The Searchers: The End of the Classic Western

        The Searchers (1956) is a western directed by John Ford and starring John Wayne as returning Civil War verteran Ethan Edwards. Soon after his return and with word of Comanche raiders, his families homestead is burnt to the ground and his family killed with only one eventual survivor in his niece Debbie (Natalie Wood). As the title implies Ethan and the only other member Martin (Jeffery Hunter) search for 5 long years after the Comanche known as Scar (Henry Brandon) to see if they can get Debbie back.

This isn’t the first John Ford movie I’ve watched for a class, that distinction belongs to his adaptation of the John Steinbeck (a lot of John’s in this blog) book The Grapes of Wrath (1940) starring Henry Fonda. I won’t wax poetic about the racism of this picture. Both Ford and Wayne were racist, the portrayal of the Comanche is racist, Much of the western genre pioneered by Ford and Wayne is very much has racist views and is a reason why westerns like this will never be made and why the simple morality plays that many of the westerns are gave way to the more nuanced and dark spaghetti westerns os the 60’s and 70’s. But just because John Ford is racist, that doesn't make him a complete idiot.

The Searchers is known for being probably the best shot of all of John Ford’s westerns. However two moments stick out, the first and last shot of the movie. The beginning starts in the dark with the door of a house opening, we see the outside is a frame within a frame and we follow Aunt Martha (Dorothy Jordan) outside to greet Ethan returning home, the Edwards family all comes out to see, all facing to the left. The final shot is similar but in reverse, the Jorgensen Family all on the porch this time looking to the right to an approaching Ethan with Debbie. The family goes inside and we get a frame within a frame of the door as the inside is dark and all we see is outside and with Ethan in the middle, and as he walks off the door closes. We end the movie the same way we started, We get the message through framing that the journey and the search is over, literal closure with the door. All that’s left is Ethan left to wander as he’s left with only himself.
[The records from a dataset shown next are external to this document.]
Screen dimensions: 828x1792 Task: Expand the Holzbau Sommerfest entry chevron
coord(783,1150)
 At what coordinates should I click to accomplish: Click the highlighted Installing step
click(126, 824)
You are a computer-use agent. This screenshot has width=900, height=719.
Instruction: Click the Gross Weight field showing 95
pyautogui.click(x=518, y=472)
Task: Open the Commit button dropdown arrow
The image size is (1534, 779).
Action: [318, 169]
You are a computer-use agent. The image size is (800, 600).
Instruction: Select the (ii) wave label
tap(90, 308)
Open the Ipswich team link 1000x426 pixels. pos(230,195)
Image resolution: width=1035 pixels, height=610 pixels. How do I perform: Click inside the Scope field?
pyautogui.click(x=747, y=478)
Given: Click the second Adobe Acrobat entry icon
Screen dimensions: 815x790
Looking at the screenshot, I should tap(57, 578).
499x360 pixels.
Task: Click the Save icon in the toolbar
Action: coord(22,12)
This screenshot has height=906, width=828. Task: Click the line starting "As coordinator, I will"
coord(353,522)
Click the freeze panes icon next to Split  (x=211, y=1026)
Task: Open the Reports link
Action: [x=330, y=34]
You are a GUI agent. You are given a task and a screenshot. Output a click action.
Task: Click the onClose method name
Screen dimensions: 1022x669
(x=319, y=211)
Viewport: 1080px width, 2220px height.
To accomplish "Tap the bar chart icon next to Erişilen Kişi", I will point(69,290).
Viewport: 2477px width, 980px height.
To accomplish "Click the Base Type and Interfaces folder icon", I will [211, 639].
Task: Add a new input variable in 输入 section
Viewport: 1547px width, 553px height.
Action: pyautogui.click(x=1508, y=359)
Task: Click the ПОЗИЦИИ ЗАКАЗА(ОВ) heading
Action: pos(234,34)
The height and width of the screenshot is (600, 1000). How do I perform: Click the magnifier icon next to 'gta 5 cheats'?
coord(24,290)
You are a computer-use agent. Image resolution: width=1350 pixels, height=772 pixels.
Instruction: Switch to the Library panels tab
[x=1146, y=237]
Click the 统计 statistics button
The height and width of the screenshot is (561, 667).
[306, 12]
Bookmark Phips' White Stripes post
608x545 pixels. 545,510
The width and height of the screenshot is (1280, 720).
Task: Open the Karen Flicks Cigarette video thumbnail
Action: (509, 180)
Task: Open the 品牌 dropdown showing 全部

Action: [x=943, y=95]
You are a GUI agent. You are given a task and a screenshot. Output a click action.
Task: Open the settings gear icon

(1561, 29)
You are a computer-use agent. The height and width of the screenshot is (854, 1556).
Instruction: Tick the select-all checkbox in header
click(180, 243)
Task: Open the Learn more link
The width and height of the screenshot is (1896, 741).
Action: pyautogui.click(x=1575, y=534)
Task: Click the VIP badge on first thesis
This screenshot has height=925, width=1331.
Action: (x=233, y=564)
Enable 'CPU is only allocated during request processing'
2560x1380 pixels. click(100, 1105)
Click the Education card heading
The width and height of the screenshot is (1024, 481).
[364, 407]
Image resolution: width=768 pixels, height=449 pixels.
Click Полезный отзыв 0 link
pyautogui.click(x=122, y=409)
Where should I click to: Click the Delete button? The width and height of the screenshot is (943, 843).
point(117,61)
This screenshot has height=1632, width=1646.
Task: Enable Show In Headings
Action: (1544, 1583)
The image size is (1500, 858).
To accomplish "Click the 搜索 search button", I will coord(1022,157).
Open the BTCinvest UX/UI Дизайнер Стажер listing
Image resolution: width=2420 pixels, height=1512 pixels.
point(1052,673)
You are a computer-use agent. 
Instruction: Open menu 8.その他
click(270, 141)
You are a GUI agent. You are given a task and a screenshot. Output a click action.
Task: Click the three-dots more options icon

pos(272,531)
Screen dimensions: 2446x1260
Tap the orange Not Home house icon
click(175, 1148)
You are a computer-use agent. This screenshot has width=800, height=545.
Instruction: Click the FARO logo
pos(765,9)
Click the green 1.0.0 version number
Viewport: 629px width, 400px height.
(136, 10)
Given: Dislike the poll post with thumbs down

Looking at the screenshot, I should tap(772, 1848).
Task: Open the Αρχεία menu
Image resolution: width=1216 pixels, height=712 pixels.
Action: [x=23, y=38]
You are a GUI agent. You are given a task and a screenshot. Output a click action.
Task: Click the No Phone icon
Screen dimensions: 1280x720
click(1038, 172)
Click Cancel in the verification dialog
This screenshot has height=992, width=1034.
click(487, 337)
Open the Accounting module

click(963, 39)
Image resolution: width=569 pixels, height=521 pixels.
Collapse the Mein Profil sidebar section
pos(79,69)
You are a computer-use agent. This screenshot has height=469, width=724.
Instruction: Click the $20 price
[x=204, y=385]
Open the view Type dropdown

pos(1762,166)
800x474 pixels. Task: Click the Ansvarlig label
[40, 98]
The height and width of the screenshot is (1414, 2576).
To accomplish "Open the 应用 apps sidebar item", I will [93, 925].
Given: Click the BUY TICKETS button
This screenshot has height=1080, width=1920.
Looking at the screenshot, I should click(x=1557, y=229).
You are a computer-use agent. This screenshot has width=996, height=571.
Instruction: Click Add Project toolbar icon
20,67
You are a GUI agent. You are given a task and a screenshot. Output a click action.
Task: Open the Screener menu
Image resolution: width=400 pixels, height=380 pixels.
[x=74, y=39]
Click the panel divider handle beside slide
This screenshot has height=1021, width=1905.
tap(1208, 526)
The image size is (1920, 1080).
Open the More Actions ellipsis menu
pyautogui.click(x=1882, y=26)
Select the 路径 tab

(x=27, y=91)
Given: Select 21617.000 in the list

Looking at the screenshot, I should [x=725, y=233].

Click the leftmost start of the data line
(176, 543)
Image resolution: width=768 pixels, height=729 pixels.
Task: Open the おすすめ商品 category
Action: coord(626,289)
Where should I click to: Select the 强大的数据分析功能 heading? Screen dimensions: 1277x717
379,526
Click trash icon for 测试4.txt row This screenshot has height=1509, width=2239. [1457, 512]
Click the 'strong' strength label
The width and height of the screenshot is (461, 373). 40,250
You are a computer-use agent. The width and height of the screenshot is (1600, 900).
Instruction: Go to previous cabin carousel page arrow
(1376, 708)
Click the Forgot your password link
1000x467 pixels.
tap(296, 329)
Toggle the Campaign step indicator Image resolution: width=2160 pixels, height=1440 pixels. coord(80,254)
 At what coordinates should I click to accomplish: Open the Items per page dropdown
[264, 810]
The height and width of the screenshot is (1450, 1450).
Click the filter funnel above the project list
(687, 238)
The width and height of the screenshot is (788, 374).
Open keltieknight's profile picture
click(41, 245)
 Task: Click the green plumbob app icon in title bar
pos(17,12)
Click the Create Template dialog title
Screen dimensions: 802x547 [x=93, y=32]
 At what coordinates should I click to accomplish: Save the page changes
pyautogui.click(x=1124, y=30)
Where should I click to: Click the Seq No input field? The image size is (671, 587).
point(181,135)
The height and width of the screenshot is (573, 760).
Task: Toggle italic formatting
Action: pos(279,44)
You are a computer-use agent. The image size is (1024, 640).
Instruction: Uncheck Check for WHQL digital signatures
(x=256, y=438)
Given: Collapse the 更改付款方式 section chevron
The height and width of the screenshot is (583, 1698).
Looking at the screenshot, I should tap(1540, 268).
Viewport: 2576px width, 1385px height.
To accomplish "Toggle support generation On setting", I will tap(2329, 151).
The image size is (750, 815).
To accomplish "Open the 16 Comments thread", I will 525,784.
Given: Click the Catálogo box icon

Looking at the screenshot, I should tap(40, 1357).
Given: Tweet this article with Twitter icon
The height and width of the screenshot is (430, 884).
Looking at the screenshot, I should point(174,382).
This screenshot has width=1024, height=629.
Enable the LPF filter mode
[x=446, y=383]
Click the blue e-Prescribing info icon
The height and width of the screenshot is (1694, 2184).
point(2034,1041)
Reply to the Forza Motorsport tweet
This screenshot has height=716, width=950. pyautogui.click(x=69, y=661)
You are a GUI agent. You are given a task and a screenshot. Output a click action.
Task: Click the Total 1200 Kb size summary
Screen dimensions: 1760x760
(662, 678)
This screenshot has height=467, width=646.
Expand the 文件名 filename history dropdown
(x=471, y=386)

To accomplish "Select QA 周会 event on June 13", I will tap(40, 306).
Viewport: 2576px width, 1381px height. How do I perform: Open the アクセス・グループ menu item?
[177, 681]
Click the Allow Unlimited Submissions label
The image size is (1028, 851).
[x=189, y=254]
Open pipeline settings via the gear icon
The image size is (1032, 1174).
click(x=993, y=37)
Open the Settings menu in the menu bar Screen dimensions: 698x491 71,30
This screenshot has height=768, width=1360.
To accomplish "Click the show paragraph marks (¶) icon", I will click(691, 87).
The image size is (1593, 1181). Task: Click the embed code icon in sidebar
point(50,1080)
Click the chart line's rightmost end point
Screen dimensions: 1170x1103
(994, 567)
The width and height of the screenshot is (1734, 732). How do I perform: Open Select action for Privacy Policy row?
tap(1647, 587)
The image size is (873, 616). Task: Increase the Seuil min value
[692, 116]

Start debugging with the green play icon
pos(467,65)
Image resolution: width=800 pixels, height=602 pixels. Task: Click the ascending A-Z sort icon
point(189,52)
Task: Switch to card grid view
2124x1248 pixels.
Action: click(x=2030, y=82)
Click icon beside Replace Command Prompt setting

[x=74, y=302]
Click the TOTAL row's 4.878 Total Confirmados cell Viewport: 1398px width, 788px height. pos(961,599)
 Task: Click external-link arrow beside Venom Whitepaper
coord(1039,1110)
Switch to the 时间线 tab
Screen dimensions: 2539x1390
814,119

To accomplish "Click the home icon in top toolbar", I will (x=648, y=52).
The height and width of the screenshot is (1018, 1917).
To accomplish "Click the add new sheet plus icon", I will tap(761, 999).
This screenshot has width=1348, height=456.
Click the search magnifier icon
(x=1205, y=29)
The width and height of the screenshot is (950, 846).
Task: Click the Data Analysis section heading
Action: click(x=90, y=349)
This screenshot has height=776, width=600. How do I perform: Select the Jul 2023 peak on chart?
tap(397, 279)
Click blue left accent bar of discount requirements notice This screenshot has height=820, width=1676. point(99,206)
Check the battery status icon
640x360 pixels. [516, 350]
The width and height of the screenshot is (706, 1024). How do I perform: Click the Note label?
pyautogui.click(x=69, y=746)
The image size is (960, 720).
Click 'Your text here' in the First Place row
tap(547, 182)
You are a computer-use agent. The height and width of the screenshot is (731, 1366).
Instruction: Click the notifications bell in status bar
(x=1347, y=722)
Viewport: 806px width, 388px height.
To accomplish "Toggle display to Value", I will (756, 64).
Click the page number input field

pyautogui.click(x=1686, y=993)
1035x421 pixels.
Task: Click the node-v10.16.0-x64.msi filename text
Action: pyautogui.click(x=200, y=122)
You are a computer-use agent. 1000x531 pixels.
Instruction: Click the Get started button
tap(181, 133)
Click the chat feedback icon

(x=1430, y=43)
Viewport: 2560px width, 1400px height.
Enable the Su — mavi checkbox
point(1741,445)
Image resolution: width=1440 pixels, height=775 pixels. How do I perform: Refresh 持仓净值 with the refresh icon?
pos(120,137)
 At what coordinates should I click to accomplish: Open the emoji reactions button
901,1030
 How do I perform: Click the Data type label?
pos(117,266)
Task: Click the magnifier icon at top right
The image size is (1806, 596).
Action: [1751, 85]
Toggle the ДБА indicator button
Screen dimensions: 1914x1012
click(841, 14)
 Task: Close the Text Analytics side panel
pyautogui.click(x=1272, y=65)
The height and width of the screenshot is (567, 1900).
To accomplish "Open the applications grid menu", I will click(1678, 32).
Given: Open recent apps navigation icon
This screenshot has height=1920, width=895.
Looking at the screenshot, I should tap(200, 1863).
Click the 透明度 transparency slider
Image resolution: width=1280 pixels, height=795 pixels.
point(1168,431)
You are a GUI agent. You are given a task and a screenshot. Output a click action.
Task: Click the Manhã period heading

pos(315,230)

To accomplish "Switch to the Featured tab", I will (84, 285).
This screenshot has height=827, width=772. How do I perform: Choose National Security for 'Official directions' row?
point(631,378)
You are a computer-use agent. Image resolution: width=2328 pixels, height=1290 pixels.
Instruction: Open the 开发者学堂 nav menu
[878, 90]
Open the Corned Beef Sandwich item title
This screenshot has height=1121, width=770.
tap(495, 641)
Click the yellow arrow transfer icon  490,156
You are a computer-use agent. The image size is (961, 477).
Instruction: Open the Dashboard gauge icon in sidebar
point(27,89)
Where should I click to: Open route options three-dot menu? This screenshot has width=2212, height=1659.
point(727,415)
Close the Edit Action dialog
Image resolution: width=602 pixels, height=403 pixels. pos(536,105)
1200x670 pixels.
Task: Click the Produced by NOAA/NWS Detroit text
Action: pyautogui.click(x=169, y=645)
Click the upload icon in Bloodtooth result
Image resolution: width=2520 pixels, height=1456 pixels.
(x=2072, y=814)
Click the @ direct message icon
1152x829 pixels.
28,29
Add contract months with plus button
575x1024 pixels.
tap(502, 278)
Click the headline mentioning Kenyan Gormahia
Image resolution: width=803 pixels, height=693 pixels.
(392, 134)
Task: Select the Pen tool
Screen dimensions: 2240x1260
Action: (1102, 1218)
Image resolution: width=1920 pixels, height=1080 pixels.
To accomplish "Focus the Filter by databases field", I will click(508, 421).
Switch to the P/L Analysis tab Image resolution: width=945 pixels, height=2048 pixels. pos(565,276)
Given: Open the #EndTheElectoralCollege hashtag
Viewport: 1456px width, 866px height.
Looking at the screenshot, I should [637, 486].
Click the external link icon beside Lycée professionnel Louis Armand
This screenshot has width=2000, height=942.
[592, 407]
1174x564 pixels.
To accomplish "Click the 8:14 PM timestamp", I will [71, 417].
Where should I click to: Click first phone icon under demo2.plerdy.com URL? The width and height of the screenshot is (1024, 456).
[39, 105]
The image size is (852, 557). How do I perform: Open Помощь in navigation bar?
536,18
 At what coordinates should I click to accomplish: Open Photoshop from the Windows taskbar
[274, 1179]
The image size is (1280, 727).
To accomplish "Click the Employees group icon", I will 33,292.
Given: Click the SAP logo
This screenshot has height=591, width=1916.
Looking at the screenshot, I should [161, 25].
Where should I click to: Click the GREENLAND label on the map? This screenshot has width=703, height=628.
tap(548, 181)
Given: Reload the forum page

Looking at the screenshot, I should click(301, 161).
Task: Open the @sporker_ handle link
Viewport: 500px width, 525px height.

I forget where, and sadly can’t find the video where I saw it, but the end shot can also be taken as the end of the John Ford/John Wayne style western. The Searchers is one of the last prominent westerns that are typical good guy John Wayne fighting Indians in the old west. The last shot of an older John Wayne walking towards the horizon with a solemn song playing and with again the door closing, almost like the end of a book in the story that is the Western. But if the classic western has to die in order for the spaghetti westerns to live, then that’s a trade I’m willing to make.

A side note, I noticed that Ethan wears a black hat throughout the movie. White hat and black hatted characters being shorthand for who’s a good guy and who’s bad.





How to see | Westerns: Is the Genre Dead? https://www.youtube.com/watch?v=TOeMHxBgShs 

Beginning Scene: https://www.youtube.com/watch?v=5_j3NrcDiS4 

End scene: https://www.youtube.com/watch?v=KvfIsbhIQLA  

Comments

  1. I think your points about this film being a turning point in the genre are very apt. you can definitely see where the advent of spaghetti westerns deviate from the genre, leaning more on the characterization and less on the conflicts with the indigenous. I too am glad to see this pave the way instead of resurging nowadays.